▶ **Task brief**
Copy exactly the lines of the data below that run from the line holding "Give Now (562, 2370)" through the line holding "Become a CALS Student (602, 2323)", both ends included.

▶ **Given records**
┌────────

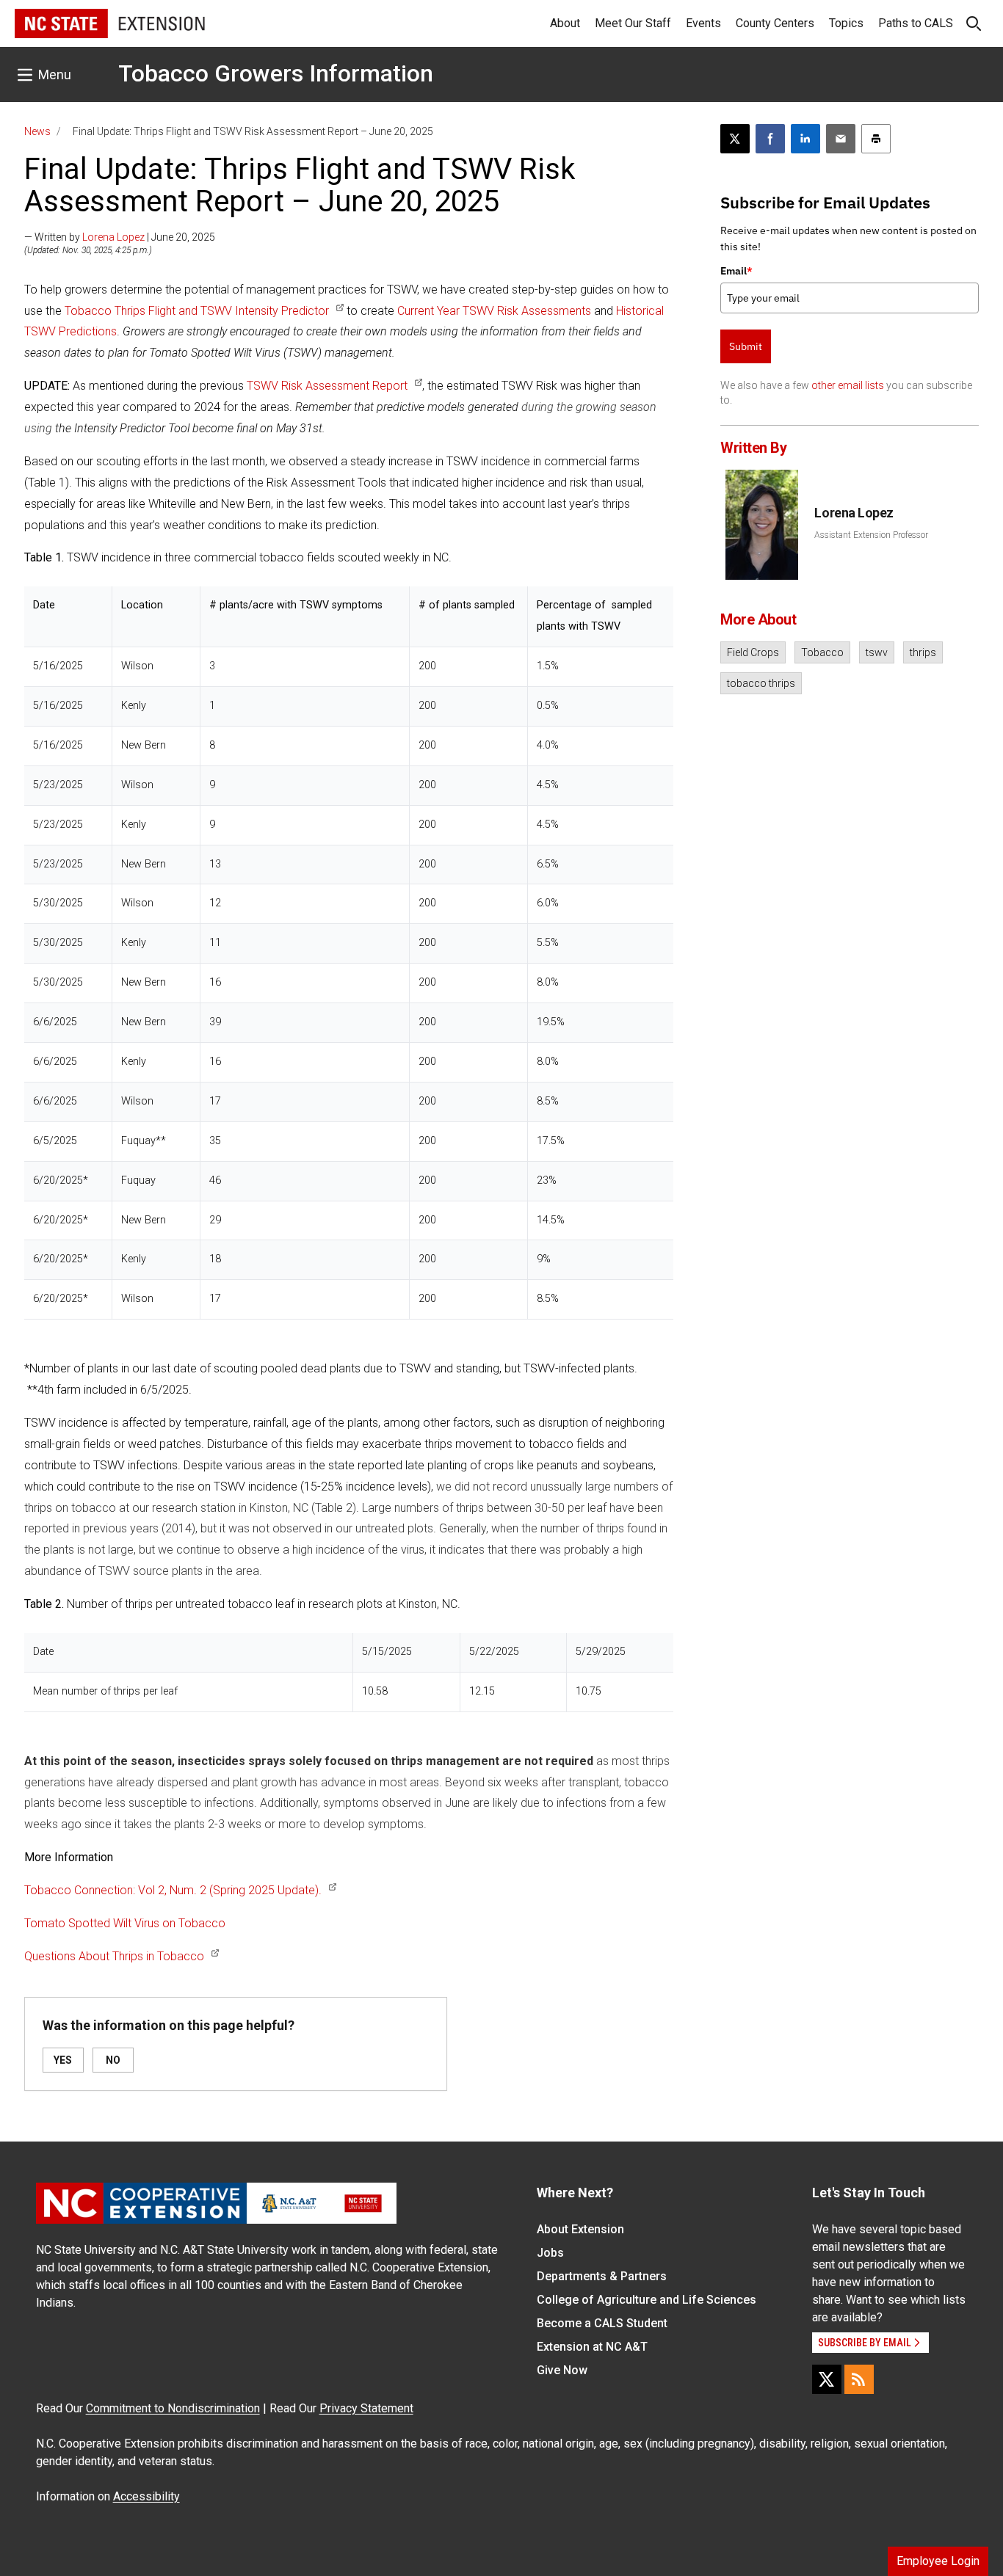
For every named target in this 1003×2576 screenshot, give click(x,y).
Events (703, 23)
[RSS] (859, 2379)
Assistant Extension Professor (871, 535)
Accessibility (146, 2496)
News (37, 131)
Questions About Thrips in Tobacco (114, 1956)
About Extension (580, 2229)
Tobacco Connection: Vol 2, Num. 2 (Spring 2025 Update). (173, 1890)
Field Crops (753, 652)
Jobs (550, 2253)
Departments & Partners (602, 2276)
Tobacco (822, 652)
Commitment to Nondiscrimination (173, 2408)
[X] (826, 2379)
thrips (923, 652)
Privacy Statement (366, 2408)
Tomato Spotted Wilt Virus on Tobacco (124, 1923)
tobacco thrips (761, 683)
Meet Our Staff (633, 23)
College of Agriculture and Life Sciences (646, 2300)
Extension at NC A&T (592, 2347)
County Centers (775, 23)
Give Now (562, 2370)
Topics (846, 23)
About (565, 23)
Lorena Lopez (113, 237)
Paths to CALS (915, 23)
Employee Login (938, 2561)
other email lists (847, 385)
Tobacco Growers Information (275, 73)
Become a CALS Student (602, 2323)
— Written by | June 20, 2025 (119, 237)
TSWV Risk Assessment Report (327, 386)
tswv (877, 652)
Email (736, 270)
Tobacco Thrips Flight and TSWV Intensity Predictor (197, 311)
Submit (745, 346)
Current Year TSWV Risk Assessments (495, 311)
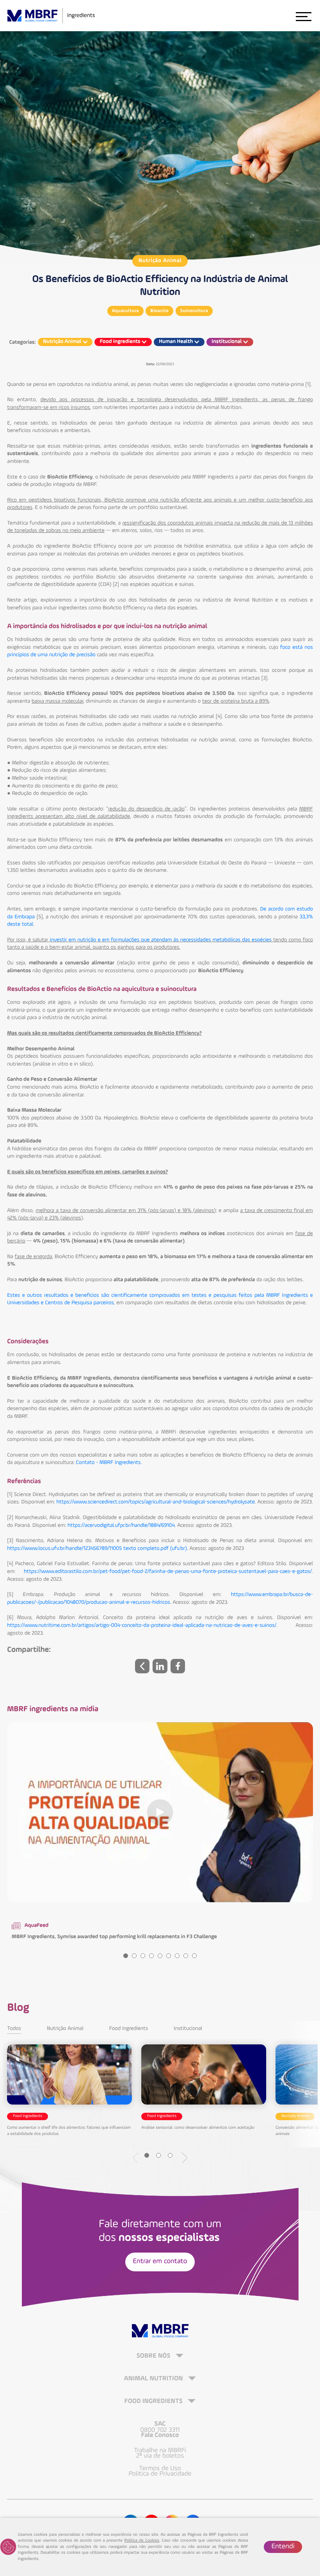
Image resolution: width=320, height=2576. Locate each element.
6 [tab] (168, 1955)
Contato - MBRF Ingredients (108, 1463)
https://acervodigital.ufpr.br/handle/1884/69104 (121, 1525)
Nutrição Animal (160, 261)
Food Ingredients (128, 2029)
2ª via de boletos (160, 2456)
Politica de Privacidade (160, 2474)
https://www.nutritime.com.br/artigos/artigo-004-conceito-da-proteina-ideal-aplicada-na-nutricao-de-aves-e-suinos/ (141, 1625)
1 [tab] (125, 1955)
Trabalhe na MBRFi (160, 2450)
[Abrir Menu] (303, 16)
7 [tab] (177, 1955)
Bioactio (159, 311)
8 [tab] (185, 1955)
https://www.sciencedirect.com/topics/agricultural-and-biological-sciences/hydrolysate (155, 1502)
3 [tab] (142, 1955)
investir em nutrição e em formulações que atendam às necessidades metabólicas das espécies (161, 940)
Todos (14, 2029)
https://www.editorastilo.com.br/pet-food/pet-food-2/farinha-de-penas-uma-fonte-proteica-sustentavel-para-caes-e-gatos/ (168, 1572)
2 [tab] (134, 1955)
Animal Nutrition (154, 2379)
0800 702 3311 (160, 2430)
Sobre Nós (154, 2356)
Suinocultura (194, 311)
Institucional (188, 2029)
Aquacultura (125, 311)
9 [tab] (194, 1955)
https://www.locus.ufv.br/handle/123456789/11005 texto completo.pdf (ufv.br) (97, 1548)
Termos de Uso (160, 2468)
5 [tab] (160, 1955)
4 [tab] (151, 1955)
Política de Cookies (142, 2541)
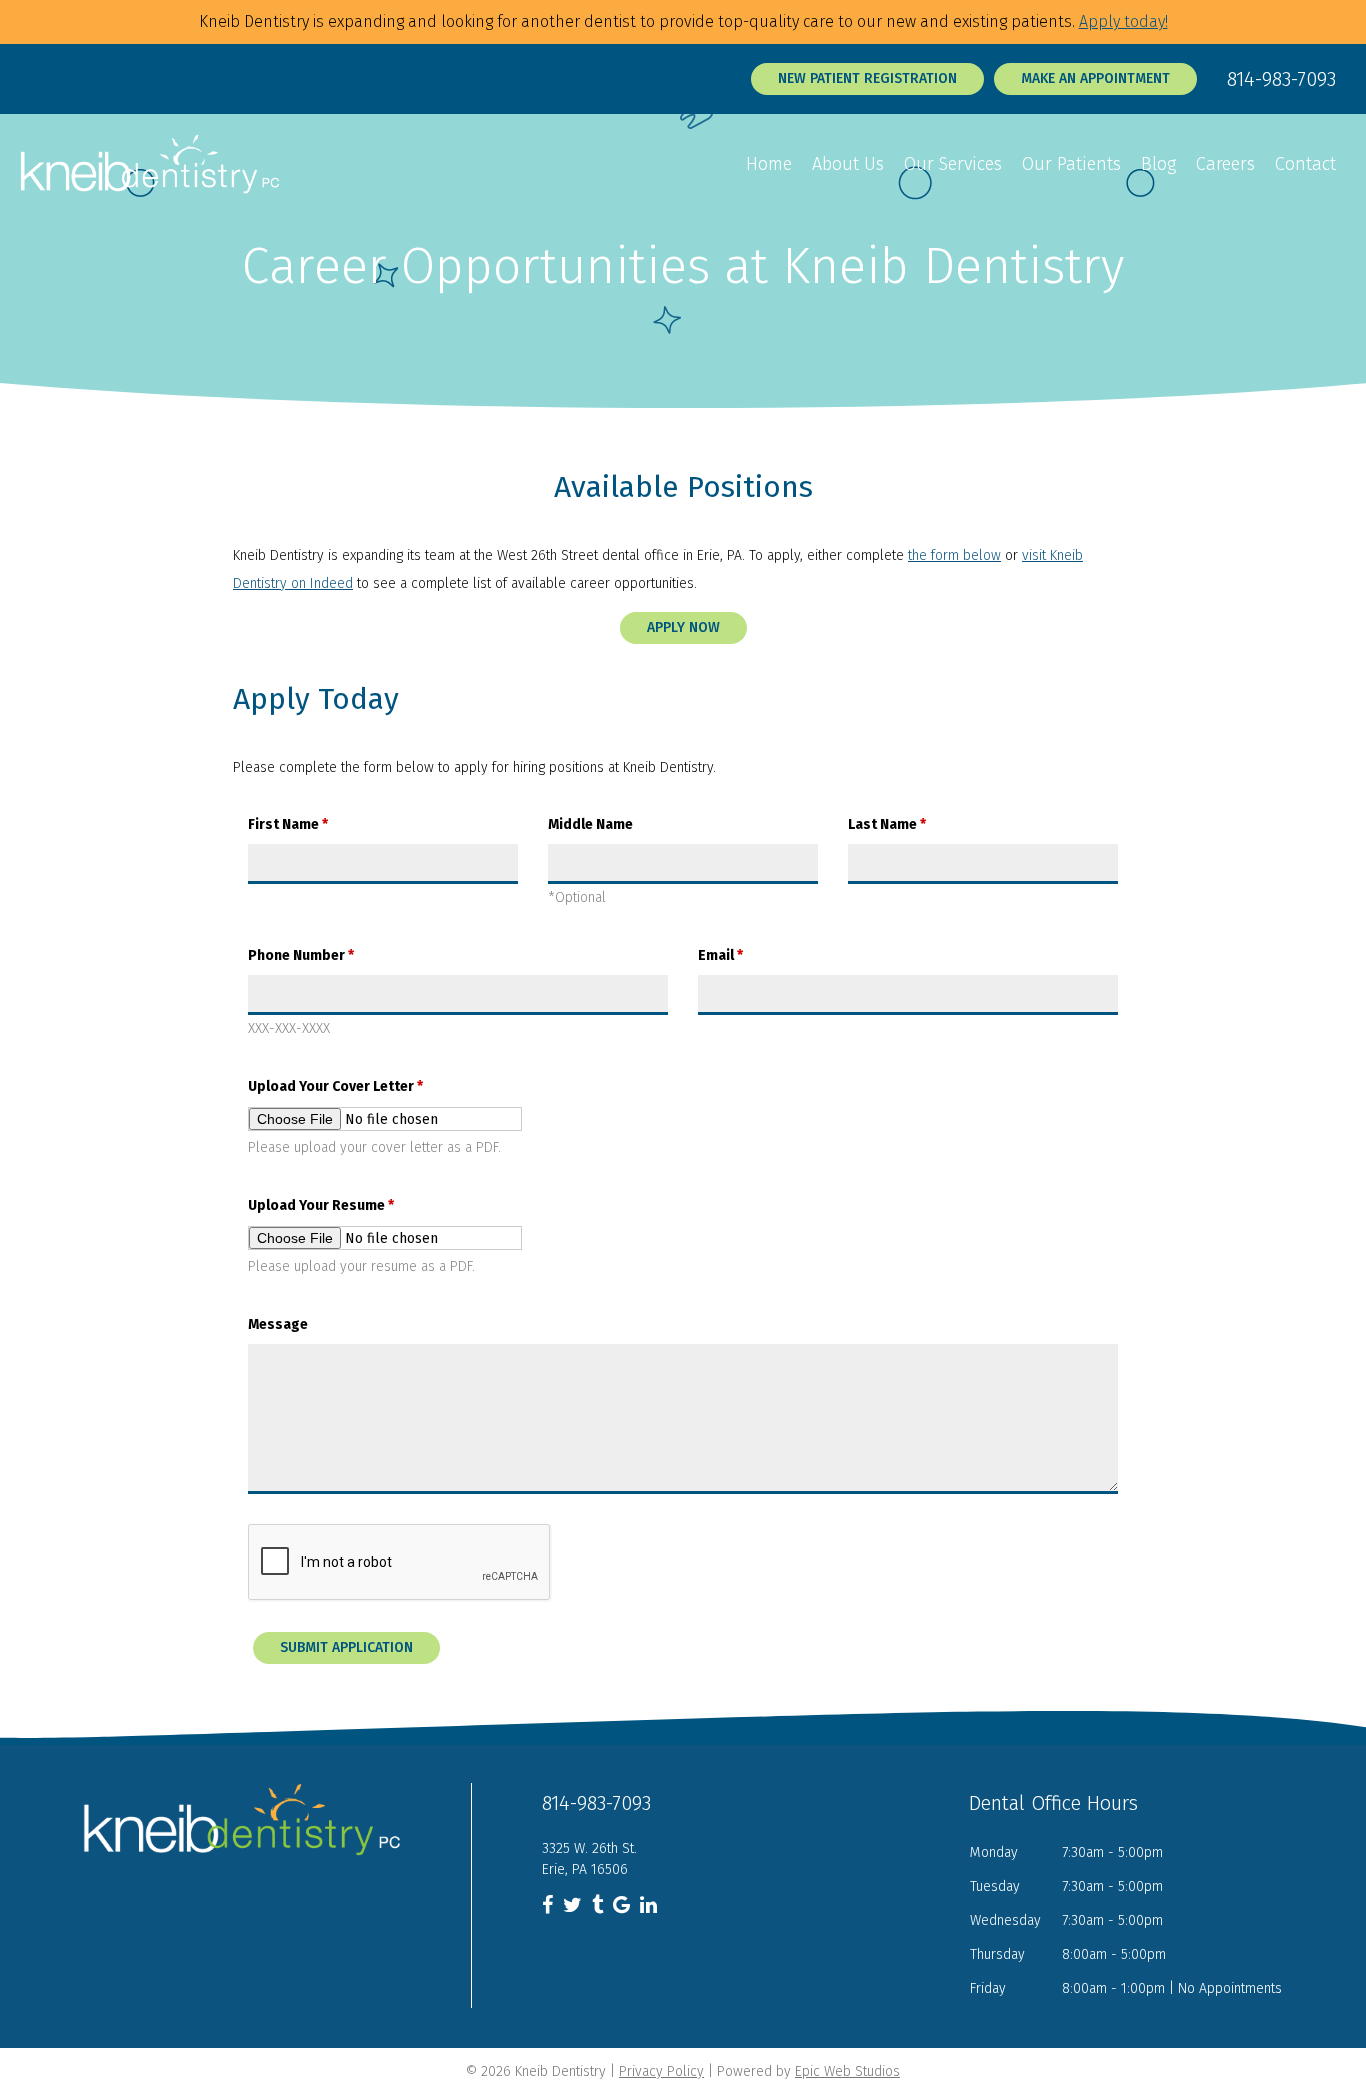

└────────

▶ **Reply to the task**
Give Now (562, 2370)
Topics (846, 23)
About (565, 23)
Lorena Lopez (113, 237)
Paths to CALS (915, 23)
Employee Login (938, 2561)
other email lists (847, 385)
Tobacco Growers Information (275, 73)
Become a CALS Student (602, 2323)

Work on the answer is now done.